Newborn Infection Prevention and Management
Newborns – especially those born prematurely and of low birth weight – can easily become infected with harmful pathogens encountered before, during and after birth. These infections account for nearly one-fifth of total newborn deaths globally.
To address this, MCSP infection and newborn sepsis management stresses strategies to reduce the opportunity for infection through improved intrapartum practices. This includes handwashing by birth attendants, disinfection and sterilization of equipment, minimization of vaginal examinations, and prompt diagnosis and treatment of prolonged labor. Infection prevention also warrants early and exclusive breastfeeding, clean cord care (including umbilical applications of chlorhexidine), improved maternal health and nutrition, maternal and neonatal immunizations, and antibiotic prophylaxis.
Diagnosis of neonatal infection has remained a challenge because sick newborns often present with non-specific signs and symptoms, and blood cultures. Where tests are available, they are positive in only 5-10% of suspected sepsis cases. Therefore, when there is suspected serious infection, the practice is to treat newborns presumptively with antibiotics.

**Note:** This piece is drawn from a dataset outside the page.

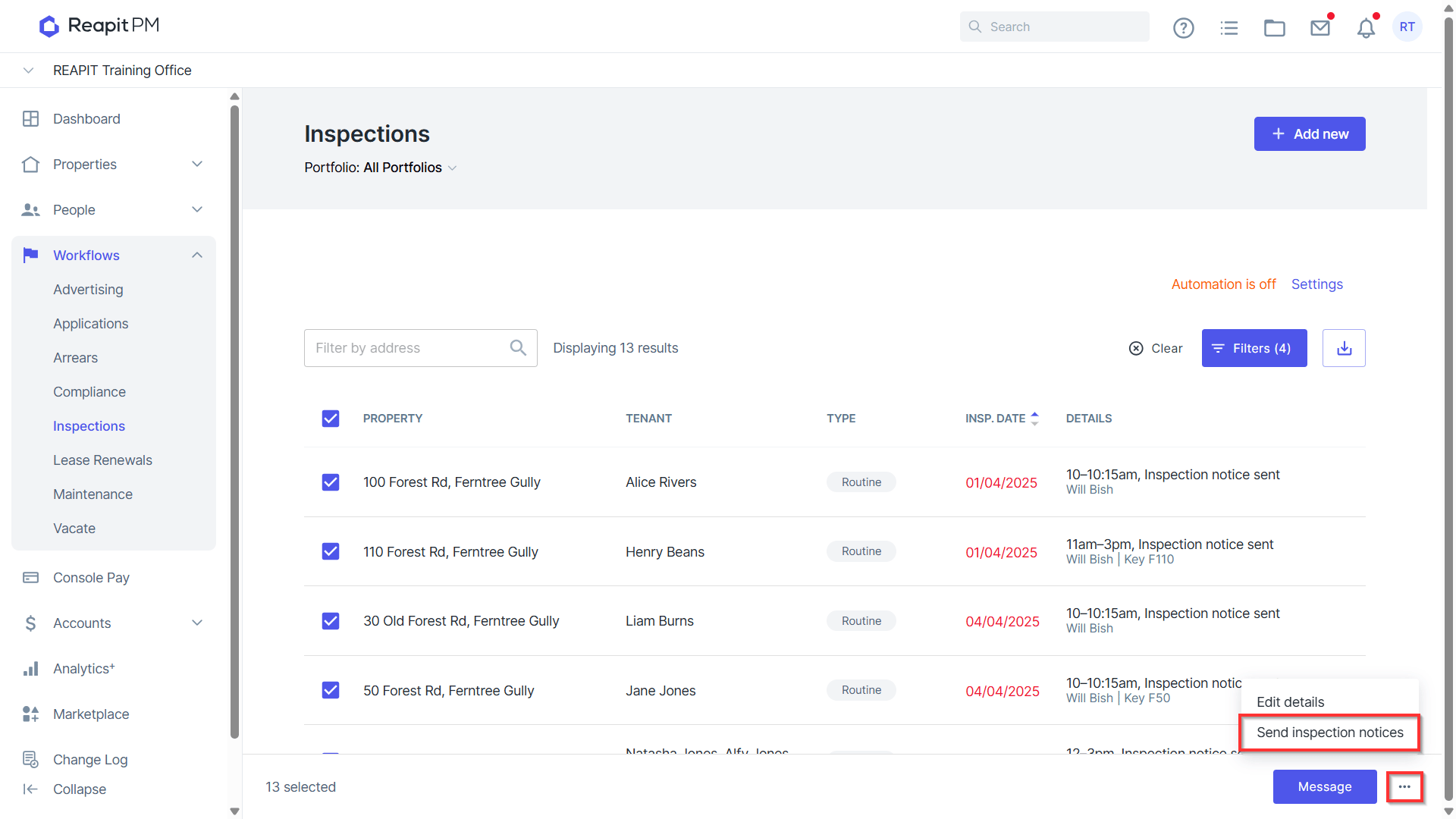
Task: Open the task list icon in header
Action: point(1228,28)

Strengthening community-based capacity to deliver these treatments safely and effectively is a priority in rural and developing country contexts. Recent studies conducted in Africa and Asia have suggested a simplified combination of injectable and oral antibiotic regimes are equally efficacious as conventional injectable regimes.

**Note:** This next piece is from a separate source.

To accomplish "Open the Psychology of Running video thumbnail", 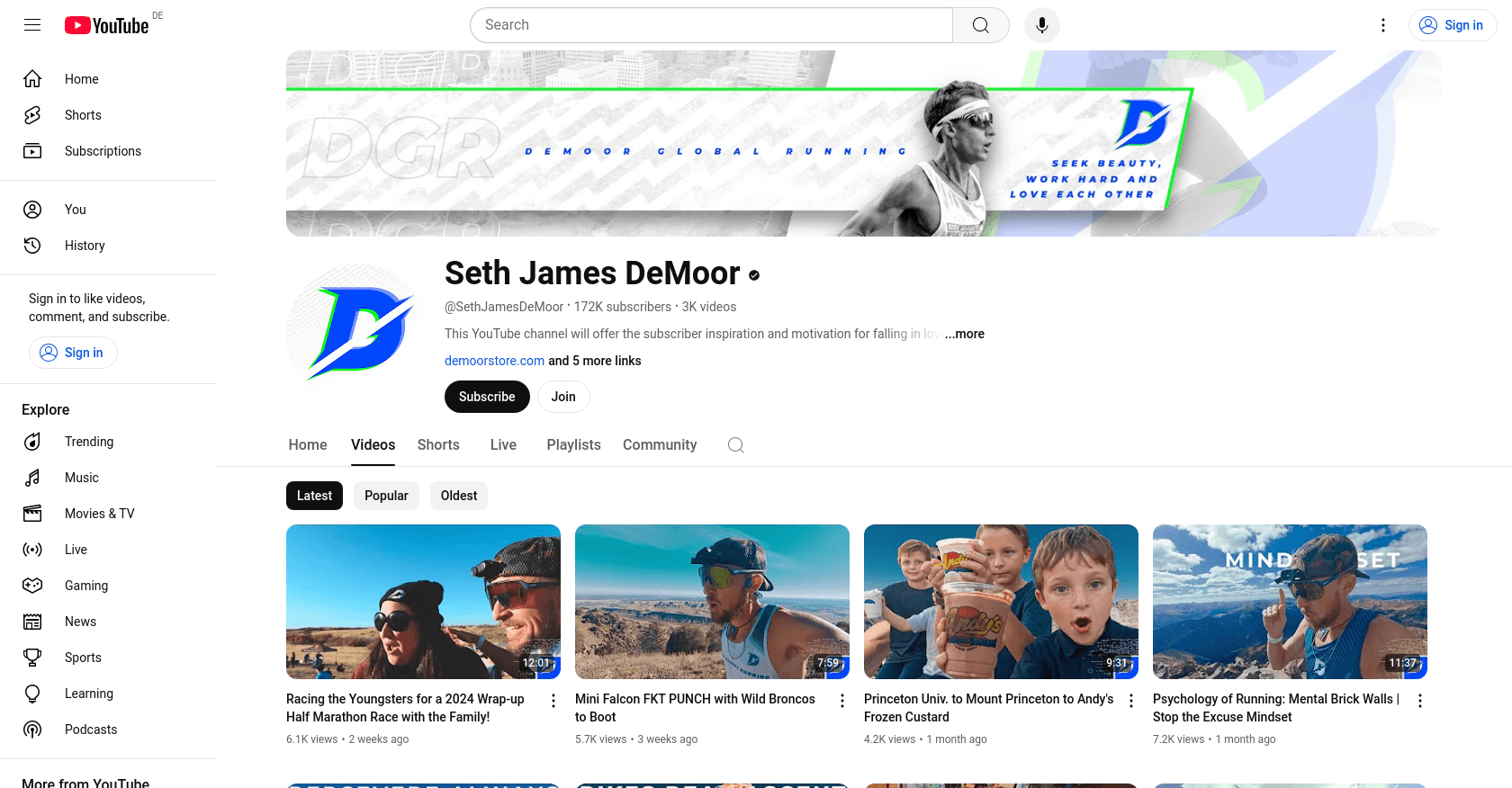I will (x=1289, y=601).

Based on a large body of evidence, the World Health Organization (WHO) released in 2015 a guideline for the management of Possible Serious Bacterial Infection when referral is not feasible or possible. MCSP will work with interested country programs to implement simplified antibiotic regimes for management of newborn sepsis through existing Integrated Management of Childhood Illness programs, thereby contributing to the implementation science both at national and global levels.